Centre for Molecular Bioinformatics, Department of Biology, University of Rome Tor Vergata, Via della Ricerca Scientifica snc, Rome 00133, Italy.
BMC Bioinformatics. 2012 Mar 28;13 Suppl 4(Suppl 4):S17. doi: 10.1186/1471-2105-13-S4-S17.
The identification of ligand binding sites is a key task in the annotation of proteins with known structure but uncharacterized function. Here we describe a knowledge-based method exploiting the observation that unrelated binding sites share small structural motifs that bind the same chemical fragments irrespective of the nature of the ligand as a whole.

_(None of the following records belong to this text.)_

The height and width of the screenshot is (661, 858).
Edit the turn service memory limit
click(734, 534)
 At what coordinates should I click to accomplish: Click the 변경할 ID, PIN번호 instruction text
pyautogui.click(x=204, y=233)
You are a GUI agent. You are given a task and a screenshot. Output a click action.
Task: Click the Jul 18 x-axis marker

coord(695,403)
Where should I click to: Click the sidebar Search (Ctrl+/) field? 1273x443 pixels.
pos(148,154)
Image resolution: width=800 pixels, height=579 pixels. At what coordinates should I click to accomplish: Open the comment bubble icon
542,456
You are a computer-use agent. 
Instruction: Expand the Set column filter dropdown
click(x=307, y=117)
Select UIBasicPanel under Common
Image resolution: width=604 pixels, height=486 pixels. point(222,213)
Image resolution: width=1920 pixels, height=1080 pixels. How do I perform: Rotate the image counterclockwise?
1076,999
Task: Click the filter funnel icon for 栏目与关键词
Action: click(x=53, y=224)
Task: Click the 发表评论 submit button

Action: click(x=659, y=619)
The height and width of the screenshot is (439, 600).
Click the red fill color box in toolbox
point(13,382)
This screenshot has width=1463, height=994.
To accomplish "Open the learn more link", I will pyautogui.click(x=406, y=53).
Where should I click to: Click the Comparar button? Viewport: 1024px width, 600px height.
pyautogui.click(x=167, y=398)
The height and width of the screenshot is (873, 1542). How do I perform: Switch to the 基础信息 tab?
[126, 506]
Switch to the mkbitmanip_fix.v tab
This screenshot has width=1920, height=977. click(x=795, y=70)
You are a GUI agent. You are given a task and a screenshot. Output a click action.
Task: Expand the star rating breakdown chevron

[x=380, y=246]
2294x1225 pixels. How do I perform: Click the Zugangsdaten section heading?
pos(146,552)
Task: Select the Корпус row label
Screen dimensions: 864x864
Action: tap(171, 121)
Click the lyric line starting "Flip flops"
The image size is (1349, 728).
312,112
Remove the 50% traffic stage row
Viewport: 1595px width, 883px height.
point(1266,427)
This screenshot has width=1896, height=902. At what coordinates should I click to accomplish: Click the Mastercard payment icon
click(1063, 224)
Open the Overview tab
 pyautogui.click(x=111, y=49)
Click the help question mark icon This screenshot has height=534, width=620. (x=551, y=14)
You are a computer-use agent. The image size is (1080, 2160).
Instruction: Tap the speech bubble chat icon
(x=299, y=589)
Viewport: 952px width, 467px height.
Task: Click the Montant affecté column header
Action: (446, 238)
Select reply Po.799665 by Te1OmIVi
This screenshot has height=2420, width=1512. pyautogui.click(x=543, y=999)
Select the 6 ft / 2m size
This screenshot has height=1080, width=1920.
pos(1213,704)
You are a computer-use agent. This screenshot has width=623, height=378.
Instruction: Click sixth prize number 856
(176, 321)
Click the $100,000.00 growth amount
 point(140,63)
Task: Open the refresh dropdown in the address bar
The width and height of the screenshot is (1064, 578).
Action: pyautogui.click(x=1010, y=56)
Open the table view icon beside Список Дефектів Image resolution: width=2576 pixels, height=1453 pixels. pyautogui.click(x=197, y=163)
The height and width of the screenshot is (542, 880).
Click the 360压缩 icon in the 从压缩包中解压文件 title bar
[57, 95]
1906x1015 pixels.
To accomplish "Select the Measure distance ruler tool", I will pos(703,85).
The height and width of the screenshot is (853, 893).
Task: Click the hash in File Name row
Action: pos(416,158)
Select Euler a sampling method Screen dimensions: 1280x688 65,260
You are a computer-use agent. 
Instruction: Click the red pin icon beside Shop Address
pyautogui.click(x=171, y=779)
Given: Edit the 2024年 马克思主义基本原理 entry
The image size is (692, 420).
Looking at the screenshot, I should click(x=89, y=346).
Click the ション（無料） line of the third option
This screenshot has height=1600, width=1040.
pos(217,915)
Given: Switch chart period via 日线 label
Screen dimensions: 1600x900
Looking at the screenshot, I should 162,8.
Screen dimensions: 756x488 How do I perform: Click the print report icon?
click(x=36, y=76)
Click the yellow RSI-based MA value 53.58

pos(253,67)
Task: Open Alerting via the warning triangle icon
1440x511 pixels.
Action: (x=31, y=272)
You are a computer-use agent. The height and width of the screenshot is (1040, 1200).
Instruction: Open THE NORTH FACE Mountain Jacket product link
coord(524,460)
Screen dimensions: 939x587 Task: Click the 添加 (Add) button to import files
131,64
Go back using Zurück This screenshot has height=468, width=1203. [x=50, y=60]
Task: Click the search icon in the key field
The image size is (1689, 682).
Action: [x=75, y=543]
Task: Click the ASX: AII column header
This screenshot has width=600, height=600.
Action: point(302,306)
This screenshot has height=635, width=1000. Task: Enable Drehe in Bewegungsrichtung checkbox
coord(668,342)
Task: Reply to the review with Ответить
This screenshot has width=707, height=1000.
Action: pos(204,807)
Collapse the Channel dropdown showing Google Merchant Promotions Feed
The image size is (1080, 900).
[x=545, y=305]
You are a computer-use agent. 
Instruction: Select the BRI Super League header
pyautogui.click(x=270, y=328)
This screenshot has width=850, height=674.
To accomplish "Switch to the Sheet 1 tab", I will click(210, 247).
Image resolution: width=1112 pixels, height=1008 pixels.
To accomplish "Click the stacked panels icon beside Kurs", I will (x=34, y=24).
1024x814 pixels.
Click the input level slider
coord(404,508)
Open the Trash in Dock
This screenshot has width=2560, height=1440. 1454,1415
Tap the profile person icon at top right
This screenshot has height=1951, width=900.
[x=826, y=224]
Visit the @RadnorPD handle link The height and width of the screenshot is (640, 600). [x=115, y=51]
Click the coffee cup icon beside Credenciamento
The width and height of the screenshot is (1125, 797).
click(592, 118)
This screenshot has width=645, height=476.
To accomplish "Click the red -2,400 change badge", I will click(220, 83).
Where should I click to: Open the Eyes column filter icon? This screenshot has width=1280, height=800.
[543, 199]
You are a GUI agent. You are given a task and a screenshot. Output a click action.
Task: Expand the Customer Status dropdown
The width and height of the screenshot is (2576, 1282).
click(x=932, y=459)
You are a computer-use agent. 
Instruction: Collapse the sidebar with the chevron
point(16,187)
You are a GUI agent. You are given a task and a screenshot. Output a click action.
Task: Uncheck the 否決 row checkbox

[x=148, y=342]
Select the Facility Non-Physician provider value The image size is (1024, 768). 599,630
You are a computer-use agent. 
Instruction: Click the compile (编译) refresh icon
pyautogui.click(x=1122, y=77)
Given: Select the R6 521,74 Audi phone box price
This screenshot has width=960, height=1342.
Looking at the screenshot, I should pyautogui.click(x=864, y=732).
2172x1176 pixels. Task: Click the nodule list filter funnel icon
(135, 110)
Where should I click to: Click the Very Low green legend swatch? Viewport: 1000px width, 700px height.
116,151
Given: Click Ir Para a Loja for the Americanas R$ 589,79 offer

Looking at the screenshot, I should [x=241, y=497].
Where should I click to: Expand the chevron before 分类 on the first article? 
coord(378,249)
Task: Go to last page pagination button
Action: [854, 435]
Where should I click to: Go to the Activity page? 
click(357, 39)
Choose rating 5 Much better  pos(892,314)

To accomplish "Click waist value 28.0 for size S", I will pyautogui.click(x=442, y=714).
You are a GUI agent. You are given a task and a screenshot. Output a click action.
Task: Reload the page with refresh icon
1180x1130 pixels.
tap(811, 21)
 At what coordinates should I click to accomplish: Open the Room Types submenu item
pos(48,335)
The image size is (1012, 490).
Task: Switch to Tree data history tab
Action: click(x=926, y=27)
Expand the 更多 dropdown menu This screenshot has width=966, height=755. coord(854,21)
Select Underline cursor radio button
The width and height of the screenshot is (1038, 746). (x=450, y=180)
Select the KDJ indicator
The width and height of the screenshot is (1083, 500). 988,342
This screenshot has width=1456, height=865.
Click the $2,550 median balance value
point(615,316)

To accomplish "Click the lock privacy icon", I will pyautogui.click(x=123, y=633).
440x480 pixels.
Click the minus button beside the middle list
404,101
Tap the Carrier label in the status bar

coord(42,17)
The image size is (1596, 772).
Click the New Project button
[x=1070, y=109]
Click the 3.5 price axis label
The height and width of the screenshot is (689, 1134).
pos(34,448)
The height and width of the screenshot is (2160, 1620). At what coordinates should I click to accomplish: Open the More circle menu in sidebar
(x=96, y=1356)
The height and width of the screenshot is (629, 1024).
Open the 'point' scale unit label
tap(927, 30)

PDBinder compares a query protein against a library of binding and non-binding protein surface regions derived from the PDB. The results of the comparison are used to derive a propensity value for each residue which is correlated with the likelihood that the residue is part of a ligand binding site. The method was applied to two different problems: i) the prediction of ligand binding residues and ii) the identification of which surface cleft harbours the binding site. In both cases PDBinder performed consistently better than existing methods. PDBinder has been trained on a non-redundant set of 1356 high-quality protein-ligand complexes and tested on a set of 239 holo and apo complex pairs. We obtained an MCC of 0.313 on the holo set with a PPV of 0.413 while on the apo set we achieved an MCC of 0.271 and a PPV of 0.372.
We show that PDBinder performs better than existing methods. The good performance on the unbound proteins is extremely important for real-world applications where the location of the binding site is unknown. Moreover, since our approach is orthogonal to those used in other programs, the PDBinder propensity value can be integrated in other algorithms further increasing the final performance.
鉴定配体结合位点是注释具有已知结构但功能未知的蛋白质的关键任务。在这里,我们描述了一种基于知识的方法,该方法利用了这样一种观察结果,即不相关的结合位点共享结合相同化学片段的小结构基序,而不管配体的整体性质如何。
PDBinder 将查询蛋白质与来自 PDB 的结合和非结合蛋白质表面区域库进行比较。比较的结果用于为每个残基推导一个倾向值,该值与该残基是配体结合位点一部分的可能性相关。该方法应用于两个不同的问题:i)预测配体结合残基,ii)确定哪个表面裂缝包含结合位点。在这两种情况下,PDBinder 的表现都始终优于现有方法。PDBinder 是在一组非冗余的 1356 个高质量蛋白质-配体复合物上进行训练的,并在一组 239 个全构象和无配体复合物对上进行了测试。我们在全构象集上获得了 0.313 的 MCC 和 0.413 的 PPV,而在无配体集上,我们获得了 0.271 的 MCC 和 0.372 的 PPV。
我们表明 PDBinder 的表现优于现有方法。在未知结合位点位置的实际应用中,对未结合蛋白质的良好性能非常重要。此外,由于我们的方法与其他程序中使用的方法正交,因此可以将 PDBinder 倾向值集成到其他算法中,从而进一步提高最终性能。